■ **Task item**
For the listing below, show each line that includes the string "will".

■ **Source data**

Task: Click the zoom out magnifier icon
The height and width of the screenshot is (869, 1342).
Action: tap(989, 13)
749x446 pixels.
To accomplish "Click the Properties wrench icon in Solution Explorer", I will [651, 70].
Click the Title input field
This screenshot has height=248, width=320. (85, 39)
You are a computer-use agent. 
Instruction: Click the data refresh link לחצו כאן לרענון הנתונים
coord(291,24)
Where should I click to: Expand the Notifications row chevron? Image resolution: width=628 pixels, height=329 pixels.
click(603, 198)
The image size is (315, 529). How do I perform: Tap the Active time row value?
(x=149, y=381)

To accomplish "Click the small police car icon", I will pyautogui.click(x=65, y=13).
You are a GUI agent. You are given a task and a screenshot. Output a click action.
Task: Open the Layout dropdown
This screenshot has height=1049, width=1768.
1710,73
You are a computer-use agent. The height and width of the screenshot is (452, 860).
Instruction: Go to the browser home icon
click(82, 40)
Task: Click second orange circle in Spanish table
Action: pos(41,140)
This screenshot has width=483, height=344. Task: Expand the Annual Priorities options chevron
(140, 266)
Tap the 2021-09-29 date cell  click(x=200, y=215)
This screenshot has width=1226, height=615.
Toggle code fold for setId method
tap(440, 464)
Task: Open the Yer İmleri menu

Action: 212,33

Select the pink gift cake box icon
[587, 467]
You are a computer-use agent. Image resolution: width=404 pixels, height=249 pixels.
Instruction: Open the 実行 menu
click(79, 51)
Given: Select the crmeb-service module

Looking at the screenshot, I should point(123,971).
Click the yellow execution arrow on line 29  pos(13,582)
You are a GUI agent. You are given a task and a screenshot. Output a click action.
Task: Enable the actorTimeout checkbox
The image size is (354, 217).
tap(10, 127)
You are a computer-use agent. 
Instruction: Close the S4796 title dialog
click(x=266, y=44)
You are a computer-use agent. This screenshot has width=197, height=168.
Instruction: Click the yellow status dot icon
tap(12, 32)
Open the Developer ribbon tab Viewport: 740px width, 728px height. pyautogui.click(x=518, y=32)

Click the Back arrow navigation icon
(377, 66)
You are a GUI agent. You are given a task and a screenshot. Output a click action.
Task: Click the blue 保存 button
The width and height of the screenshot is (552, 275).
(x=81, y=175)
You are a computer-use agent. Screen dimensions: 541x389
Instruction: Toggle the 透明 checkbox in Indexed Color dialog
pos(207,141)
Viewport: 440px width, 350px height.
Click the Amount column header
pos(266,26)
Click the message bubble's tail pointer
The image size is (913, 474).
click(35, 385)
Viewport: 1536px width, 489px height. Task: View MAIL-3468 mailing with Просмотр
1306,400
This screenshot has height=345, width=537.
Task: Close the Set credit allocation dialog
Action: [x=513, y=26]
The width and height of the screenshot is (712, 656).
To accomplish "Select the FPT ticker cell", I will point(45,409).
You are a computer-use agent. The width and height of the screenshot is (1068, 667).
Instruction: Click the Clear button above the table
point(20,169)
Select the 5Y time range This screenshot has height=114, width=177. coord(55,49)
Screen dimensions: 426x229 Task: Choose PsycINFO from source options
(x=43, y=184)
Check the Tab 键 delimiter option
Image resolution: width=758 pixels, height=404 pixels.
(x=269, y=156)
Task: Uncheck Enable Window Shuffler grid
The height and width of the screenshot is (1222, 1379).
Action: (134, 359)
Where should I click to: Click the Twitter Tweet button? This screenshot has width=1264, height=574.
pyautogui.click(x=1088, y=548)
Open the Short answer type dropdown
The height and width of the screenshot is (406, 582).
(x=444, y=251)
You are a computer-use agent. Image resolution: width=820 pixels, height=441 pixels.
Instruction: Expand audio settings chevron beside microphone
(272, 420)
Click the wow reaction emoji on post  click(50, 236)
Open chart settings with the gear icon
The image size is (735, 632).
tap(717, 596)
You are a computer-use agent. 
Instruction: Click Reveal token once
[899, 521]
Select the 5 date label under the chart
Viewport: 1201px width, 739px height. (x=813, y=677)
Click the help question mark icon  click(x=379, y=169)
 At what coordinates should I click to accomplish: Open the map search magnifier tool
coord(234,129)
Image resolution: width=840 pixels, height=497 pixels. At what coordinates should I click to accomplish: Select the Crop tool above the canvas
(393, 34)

■ **Answer below**
To accomplish "Click the Properties wrench icon in Solution Explorer", I will [651, 70].
To accomplish "Click the small police car icon", I will pyautogui.click(x=65, y=13).
To accomplish "Select the FPT ticker cell", I will point(45,409).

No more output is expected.